## Provided entries
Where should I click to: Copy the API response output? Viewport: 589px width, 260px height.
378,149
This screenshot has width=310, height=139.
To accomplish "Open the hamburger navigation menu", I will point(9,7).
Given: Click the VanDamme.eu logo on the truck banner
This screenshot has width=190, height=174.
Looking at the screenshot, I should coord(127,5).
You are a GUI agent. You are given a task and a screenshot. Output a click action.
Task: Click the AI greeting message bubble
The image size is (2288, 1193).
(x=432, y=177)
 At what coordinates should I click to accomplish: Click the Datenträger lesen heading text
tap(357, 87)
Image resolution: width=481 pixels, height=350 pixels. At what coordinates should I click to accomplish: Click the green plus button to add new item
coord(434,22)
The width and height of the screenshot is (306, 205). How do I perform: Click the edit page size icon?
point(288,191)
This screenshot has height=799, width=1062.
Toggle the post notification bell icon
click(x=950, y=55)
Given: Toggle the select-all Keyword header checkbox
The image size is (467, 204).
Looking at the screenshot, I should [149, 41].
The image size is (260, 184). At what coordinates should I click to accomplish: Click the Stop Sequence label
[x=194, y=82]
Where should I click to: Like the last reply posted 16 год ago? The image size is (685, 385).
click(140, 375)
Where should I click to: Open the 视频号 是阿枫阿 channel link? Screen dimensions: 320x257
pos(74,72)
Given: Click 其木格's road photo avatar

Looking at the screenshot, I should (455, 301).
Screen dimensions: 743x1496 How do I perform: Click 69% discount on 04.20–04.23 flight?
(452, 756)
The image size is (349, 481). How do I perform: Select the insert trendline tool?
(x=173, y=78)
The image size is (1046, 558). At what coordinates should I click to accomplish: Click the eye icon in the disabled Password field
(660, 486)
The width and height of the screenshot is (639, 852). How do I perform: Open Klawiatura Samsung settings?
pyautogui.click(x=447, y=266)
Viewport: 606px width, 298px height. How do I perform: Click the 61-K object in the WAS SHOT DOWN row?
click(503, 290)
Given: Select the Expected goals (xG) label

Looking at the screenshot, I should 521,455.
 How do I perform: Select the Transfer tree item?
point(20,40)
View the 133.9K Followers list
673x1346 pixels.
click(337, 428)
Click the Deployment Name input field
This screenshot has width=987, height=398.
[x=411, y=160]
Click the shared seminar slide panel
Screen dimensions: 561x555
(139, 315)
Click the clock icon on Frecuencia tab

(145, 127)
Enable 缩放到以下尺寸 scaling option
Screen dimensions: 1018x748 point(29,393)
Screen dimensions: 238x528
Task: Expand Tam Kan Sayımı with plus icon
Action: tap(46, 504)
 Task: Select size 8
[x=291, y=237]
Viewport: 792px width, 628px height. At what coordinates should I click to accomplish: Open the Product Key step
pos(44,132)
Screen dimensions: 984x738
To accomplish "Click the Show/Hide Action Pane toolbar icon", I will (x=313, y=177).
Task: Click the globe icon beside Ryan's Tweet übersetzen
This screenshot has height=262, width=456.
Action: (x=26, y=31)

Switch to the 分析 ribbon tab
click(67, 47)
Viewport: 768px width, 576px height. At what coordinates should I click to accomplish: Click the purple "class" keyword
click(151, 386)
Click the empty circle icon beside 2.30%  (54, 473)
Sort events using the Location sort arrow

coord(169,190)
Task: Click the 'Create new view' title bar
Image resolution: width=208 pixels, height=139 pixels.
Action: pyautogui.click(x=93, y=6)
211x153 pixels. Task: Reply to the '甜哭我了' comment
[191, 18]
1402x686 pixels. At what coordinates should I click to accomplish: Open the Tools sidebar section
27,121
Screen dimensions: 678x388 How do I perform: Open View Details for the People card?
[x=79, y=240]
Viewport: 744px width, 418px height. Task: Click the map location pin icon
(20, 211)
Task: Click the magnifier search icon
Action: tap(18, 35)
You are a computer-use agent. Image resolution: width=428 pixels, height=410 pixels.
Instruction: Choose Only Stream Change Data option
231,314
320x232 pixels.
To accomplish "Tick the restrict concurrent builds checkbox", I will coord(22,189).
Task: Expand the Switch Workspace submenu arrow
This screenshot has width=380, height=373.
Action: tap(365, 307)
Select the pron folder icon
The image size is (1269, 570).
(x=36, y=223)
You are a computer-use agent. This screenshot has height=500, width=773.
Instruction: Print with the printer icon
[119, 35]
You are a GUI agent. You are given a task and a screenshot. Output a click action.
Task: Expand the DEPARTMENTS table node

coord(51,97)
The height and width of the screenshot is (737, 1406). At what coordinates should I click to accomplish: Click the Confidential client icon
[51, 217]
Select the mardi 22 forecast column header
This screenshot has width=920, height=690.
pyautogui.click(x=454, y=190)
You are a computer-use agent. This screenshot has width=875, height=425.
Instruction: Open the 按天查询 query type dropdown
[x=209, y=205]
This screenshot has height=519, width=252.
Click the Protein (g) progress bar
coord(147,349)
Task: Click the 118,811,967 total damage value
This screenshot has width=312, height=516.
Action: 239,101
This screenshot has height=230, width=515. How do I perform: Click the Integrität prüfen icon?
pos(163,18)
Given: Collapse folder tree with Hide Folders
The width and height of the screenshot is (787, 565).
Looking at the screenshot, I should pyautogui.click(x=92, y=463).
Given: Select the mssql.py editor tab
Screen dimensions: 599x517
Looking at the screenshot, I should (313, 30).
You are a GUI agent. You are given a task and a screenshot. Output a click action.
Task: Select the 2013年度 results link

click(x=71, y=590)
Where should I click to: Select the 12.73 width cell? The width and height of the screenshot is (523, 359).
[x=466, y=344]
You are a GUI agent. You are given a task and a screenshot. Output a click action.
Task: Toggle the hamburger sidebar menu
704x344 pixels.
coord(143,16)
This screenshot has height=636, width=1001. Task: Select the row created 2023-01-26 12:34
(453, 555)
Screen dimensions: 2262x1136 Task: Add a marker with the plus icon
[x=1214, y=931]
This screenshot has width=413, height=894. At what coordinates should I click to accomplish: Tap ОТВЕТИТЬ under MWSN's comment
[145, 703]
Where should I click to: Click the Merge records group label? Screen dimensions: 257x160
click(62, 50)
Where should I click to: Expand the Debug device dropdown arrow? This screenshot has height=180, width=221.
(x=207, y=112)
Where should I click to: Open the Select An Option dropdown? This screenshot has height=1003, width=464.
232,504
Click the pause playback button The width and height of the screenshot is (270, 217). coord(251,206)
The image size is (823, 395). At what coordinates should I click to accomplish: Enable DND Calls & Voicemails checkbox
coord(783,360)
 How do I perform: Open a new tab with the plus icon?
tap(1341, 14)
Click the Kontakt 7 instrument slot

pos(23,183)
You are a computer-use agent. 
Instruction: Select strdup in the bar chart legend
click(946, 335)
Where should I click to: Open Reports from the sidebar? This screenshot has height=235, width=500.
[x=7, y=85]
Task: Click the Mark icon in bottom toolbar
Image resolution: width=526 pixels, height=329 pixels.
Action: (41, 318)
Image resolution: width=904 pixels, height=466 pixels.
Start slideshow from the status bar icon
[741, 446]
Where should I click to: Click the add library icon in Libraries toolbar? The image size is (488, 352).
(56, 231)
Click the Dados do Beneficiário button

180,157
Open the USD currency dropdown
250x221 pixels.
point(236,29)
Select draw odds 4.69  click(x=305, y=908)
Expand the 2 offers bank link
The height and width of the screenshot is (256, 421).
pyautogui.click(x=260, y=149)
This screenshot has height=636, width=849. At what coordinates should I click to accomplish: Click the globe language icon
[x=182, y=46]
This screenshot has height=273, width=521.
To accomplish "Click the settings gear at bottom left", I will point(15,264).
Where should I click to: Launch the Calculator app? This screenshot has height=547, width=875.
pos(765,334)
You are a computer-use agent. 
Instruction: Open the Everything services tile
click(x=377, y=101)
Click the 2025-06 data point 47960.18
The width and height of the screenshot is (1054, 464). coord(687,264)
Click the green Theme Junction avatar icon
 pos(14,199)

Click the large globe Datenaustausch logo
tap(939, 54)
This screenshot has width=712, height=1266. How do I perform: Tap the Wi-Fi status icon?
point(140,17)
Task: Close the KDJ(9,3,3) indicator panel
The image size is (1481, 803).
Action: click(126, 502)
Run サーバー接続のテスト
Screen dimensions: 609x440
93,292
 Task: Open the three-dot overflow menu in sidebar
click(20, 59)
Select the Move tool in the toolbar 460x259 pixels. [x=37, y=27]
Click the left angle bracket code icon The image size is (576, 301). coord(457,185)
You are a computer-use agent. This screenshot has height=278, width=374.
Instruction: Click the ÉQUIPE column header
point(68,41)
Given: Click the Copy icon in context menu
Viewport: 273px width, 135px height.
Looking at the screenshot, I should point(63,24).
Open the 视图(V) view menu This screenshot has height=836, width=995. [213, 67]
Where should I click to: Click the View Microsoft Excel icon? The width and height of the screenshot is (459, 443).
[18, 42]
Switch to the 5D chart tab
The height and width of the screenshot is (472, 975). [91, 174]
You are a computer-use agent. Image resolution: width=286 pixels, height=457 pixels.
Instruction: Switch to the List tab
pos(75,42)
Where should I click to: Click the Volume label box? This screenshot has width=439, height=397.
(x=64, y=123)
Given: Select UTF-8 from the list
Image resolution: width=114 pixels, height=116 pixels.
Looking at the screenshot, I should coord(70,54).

## Activity
The response must repeat exactly the lines from the top of the material through the line containing "Task: Click the AI greeting message bubble", both included, with no other output.

## Your solution
Where should I click to: Copy the API response output? Viewport: 589px width, 260px height.
378,149
This screenshot has width=310, height=139.
To accomplish "Open the hamburger navigation menu", I will point(9,7).
Given: Click the VanDamme.eu logo on the truck banner
This screenshot has width=190, height=174.
Looking at the screenshot, I should coord(127,5).
You are a GUI agent. You are given a task and a screenshot. Output a click action.
Task: Click the AI greeting message bubble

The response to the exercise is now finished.